List or character. Output from spatiotemporal_partition or path to an .rds file containing that output.

pseudoabsence_result

List or character. Output from generate_absences or path to an .rds file containing that output.

model_vars

Character vector. Names of predictor columns to include in the Random Forest. All variables must be present as columns in both the presence and pseudoabsence data.

rf_params

Named list. Additional arguments passed to randomForest, such as ntree (number of trees, default 500), mtry (number of variables tried at each split, default floor(sqrt(length(model_vars)))), and nodesize (minimum node size, default 1 for classification). Default is an empty list, which uses randomForest defaults.

threshold_method

Character or numeric. Method used to convert continuous predicted probabilities to binary suitability. Accepted values:

  • "prevalence": Sets threshold equal to the prevalence (proportion of presences) in the training data for that fold.

  • "tss": Selects the threshold that maximizes the True Skill Statistic (sensitivity + specificity - 1) on the training data. Default.
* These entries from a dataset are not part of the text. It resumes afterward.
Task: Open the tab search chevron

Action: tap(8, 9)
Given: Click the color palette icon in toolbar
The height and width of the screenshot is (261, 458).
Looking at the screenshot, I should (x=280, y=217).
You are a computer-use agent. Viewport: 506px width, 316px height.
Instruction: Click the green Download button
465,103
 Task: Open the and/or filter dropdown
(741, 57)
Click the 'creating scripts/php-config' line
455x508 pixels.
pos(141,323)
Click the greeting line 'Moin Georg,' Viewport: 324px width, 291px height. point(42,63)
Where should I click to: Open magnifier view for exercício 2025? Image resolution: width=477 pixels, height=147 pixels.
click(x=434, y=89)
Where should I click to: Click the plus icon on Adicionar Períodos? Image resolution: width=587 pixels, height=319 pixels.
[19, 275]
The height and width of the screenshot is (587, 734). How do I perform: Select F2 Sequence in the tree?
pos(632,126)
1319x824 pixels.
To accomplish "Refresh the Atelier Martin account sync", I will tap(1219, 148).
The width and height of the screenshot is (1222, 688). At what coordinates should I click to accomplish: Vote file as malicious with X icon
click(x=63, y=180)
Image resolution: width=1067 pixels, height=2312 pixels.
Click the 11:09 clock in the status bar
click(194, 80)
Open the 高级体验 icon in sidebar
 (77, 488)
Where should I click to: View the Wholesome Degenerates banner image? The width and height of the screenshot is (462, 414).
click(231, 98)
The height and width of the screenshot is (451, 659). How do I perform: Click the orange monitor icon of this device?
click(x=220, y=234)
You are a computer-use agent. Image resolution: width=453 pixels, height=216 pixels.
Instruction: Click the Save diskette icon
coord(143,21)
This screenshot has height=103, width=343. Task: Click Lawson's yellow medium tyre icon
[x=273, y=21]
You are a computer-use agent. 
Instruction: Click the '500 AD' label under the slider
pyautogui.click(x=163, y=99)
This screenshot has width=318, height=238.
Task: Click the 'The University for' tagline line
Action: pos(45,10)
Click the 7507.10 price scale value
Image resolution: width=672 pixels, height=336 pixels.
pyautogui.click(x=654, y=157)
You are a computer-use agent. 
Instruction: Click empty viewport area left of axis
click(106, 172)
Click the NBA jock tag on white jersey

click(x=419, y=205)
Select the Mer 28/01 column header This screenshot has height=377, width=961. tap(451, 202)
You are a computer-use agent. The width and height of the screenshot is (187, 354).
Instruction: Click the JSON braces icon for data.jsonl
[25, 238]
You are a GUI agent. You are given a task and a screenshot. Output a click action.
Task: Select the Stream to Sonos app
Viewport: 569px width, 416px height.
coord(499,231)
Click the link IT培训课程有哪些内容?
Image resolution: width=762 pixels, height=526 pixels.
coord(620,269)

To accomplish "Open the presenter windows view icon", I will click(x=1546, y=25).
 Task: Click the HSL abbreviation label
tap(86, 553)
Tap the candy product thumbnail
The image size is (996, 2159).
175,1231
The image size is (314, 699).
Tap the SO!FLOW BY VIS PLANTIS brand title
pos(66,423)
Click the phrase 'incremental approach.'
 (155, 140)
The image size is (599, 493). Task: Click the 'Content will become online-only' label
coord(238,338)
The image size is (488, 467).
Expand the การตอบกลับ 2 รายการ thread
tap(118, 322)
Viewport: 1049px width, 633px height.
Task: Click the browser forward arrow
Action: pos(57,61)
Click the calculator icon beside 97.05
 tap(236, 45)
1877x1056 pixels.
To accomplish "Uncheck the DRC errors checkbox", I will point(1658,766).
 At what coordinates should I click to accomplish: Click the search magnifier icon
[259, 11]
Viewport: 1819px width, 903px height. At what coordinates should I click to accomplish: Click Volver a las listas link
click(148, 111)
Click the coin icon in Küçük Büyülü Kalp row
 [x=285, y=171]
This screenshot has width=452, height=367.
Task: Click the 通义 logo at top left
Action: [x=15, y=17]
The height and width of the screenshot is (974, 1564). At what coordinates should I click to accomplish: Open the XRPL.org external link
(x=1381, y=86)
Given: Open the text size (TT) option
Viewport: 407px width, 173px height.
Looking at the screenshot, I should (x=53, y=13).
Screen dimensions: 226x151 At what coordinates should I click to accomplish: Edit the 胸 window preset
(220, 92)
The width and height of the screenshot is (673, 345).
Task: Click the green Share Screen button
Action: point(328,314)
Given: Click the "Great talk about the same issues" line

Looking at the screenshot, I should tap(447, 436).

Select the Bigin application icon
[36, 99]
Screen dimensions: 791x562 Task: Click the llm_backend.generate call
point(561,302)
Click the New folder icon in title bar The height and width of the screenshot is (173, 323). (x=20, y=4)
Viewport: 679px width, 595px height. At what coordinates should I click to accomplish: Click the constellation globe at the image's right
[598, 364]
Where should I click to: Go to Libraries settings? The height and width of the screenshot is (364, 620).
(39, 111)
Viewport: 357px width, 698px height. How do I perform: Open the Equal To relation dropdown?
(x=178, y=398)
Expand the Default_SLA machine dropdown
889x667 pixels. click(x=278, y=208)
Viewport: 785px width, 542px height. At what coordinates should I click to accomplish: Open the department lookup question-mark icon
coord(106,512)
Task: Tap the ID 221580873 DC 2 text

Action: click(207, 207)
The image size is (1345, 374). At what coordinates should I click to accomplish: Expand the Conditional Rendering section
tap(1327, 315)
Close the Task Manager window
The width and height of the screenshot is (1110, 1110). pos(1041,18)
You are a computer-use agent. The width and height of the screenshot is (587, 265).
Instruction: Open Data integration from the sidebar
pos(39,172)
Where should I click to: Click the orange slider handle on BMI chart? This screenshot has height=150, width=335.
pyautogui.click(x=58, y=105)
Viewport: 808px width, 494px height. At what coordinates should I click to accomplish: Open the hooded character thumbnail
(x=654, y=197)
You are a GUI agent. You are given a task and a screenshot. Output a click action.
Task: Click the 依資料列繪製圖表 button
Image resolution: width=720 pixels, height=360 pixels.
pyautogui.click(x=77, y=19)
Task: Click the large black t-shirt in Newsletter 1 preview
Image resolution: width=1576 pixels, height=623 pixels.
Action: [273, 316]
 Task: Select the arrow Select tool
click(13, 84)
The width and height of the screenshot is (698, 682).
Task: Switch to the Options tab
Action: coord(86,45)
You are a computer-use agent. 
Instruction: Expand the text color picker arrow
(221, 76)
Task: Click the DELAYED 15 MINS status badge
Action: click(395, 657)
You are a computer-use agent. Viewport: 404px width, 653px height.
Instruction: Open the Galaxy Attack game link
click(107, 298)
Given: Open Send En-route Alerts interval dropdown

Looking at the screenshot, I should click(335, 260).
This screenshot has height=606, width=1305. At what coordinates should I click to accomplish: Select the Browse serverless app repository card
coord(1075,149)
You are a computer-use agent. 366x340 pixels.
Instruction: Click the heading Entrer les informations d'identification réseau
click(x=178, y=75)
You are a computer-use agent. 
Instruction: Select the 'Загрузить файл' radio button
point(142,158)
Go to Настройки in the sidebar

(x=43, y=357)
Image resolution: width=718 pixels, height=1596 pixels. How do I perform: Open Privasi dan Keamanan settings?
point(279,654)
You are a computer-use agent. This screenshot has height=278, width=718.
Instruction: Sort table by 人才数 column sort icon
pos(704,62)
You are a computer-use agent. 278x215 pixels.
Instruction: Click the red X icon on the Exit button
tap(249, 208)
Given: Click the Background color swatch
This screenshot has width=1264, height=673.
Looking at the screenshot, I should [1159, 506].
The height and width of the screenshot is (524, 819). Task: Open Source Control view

  • A numeric value between 0 and 1 (e.g. 0.4): Uses that value as a fixed threshold for all folds directly.

output_dir

Character. Directory to write output files including saved model objects and plots. Default is file.path(tempdir(), "RF_Models").

create_plot

Logical. If TRUE, generates a per-fold variable importance plot, partial dependence curves for each predictor, and a combined ROC curve summary. Default is TRUE.

plot_palette

Character. Name of an HCL or RColorBrewer palette used to color folds in diagnostic plots. Accepts any HCL palette name (see hcl.pals) or, if RColorBrewer is installed, any Brewer palette name. Default is "Dark 2".

overwrite

Logical. If TRUE, overwrites existing saved model files. If FALSE, loads existing files when available. Default is FALSE.

time_cols

Character. Name of the column(s) containing year or time step values in the occurrence data. Must match time_cols used in spatiotemporal_partition. Default is NULL.

verbose

Logical. If TRUE (default), prints progress messages during processing. Includes per-fold training summaries and file-saved messages.

Value

A list with class "TemporalRF" containing:

  • models: Named list of fitted randomForest objects, one per fold.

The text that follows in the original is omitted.